(Stored records)
════
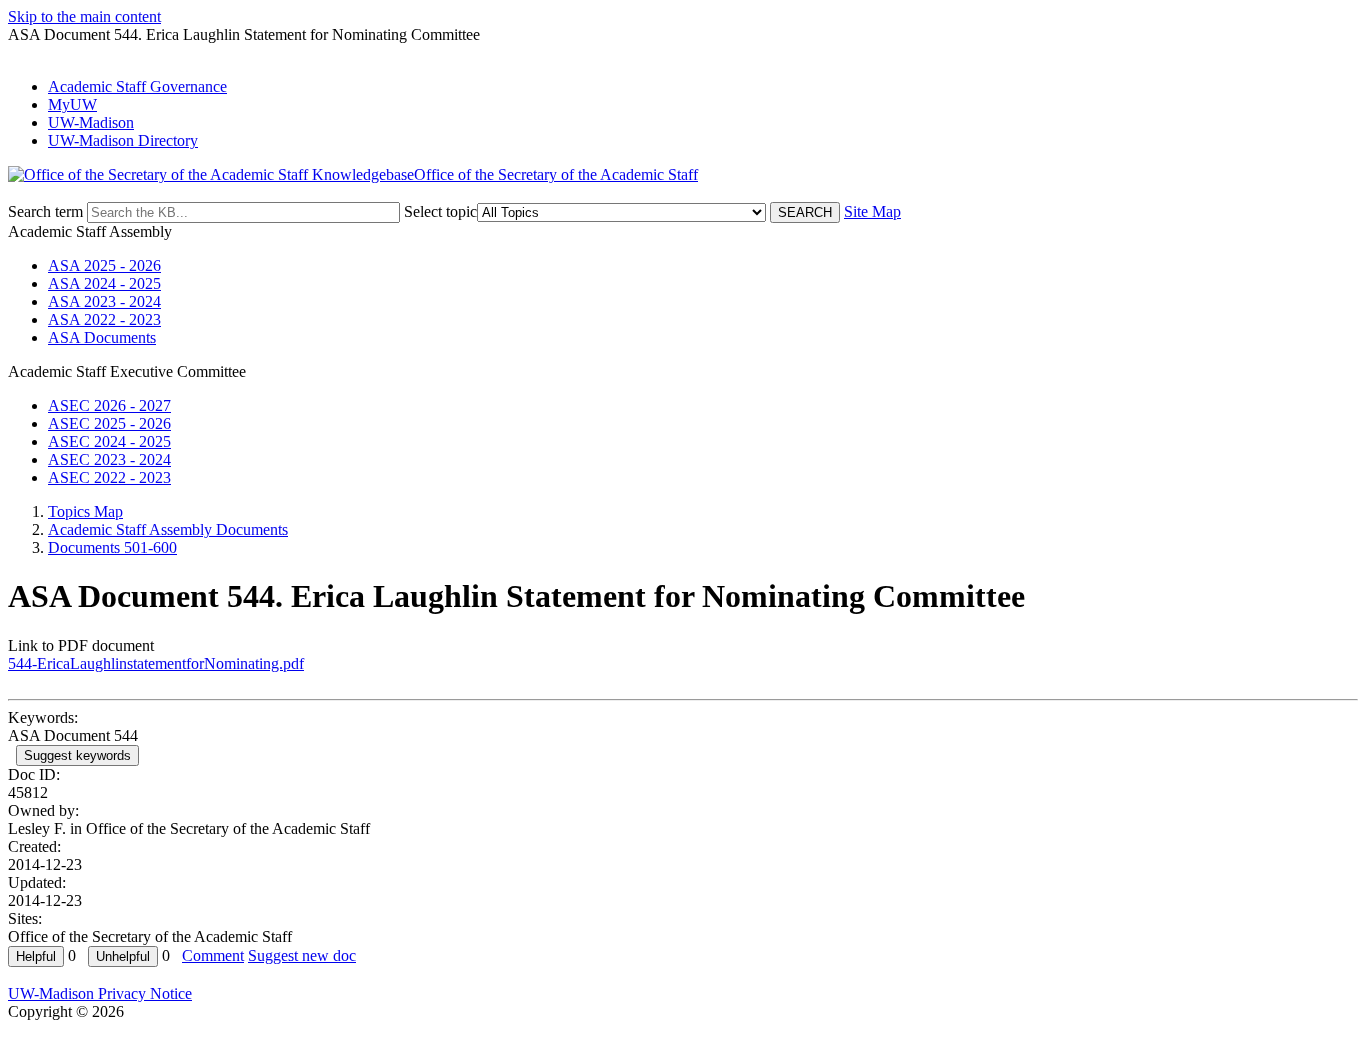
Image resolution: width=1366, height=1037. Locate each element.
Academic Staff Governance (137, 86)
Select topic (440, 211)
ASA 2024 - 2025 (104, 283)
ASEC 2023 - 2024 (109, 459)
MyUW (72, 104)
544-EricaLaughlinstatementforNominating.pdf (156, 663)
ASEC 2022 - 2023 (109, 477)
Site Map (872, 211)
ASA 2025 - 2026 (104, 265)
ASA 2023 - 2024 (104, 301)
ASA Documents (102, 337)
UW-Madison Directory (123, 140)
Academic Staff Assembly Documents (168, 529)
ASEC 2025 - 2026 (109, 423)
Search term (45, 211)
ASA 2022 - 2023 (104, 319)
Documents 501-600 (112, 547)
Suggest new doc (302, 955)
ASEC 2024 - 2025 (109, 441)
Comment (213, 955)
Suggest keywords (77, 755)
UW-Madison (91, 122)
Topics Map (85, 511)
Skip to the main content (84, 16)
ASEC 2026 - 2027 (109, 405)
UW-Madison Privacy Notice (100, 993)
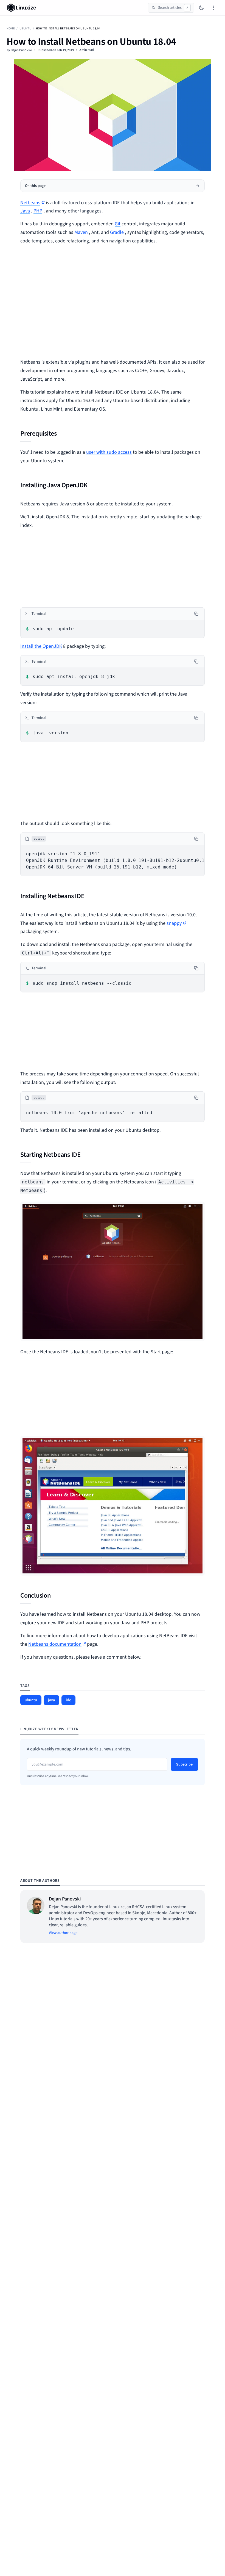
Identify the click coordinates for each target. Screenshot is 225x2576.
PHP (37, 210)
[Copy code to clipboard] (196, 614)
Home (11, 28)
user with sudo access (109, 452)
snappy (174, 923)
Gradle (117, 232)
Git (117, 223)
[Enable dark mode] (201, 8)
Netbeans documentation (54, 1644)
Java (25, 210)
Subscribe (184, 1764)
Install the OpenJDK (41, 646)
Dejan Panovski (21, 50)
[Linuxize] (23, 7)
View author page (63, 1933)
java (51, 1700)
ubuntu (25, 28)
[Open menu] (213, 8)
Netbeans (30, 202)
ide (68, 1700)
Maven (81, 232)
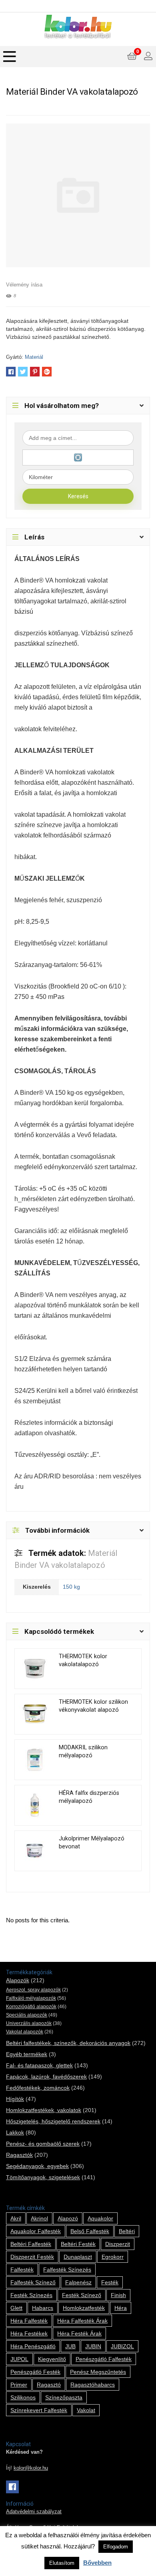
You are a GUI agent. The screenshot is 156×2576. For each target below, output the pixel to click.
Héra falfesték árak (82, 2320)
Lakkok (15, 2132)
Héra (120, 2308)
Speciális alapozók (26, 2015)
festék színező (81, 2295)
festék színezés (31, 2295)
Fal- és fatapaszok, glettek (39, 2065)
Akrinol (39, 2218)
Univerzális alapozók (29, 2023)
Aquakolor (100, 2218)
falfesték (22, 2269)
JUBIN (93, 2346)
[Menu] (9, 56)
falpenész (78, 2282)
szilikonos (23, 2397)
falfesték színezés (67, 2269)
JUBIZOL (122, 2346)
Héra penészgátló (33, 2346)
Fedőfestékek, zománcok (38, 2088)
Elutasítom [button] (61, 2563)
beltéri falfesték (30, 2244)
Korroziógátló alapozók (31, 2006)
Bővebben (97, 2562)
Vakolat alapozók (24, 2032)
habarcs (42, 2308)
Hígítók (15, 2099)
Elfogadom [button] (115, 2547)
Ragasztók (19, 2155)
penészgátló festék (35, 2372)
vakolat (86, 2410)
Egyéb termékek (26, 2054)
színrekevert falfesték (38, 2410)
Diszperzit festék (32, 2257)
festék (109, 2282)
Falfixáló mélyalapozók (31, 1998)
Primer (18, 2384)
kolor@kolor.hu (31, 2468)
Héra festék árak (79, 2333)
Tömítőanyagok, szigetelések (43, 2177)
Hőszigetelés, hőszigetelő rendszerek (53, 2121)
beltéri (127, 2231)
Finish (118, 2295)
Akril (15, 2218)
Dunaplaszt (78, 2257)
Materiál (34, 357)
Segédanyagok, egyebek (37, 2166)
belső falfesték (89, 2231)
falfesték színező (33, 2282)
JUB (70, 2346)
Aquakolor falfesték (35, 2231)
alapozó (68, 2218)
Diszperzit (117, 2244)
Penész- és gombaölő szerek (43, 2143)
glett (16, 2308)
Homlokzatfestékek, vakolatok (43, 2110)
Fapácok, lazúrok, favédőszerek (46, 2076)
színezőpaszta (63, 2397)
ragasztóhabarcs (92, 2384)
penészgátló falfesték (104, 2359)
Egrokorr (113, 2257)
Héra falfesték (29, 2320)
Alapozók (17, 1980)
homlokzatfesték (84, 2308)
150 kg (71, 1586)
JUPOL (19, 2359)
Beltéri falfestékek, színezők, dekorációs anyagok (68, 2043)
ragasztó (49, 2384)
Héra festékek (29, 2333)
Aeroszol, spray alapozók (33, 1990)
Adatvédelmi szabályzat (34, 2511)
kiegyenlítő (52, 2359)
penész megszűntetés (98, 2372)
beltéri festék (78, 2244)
════
ACTION ITEM: Find every line in the records that has the word "árak". Copy those lines.

OUTPUT BELOW:
Héra falfesték árak (82, 2320)
Héra festék árak (79, 2333)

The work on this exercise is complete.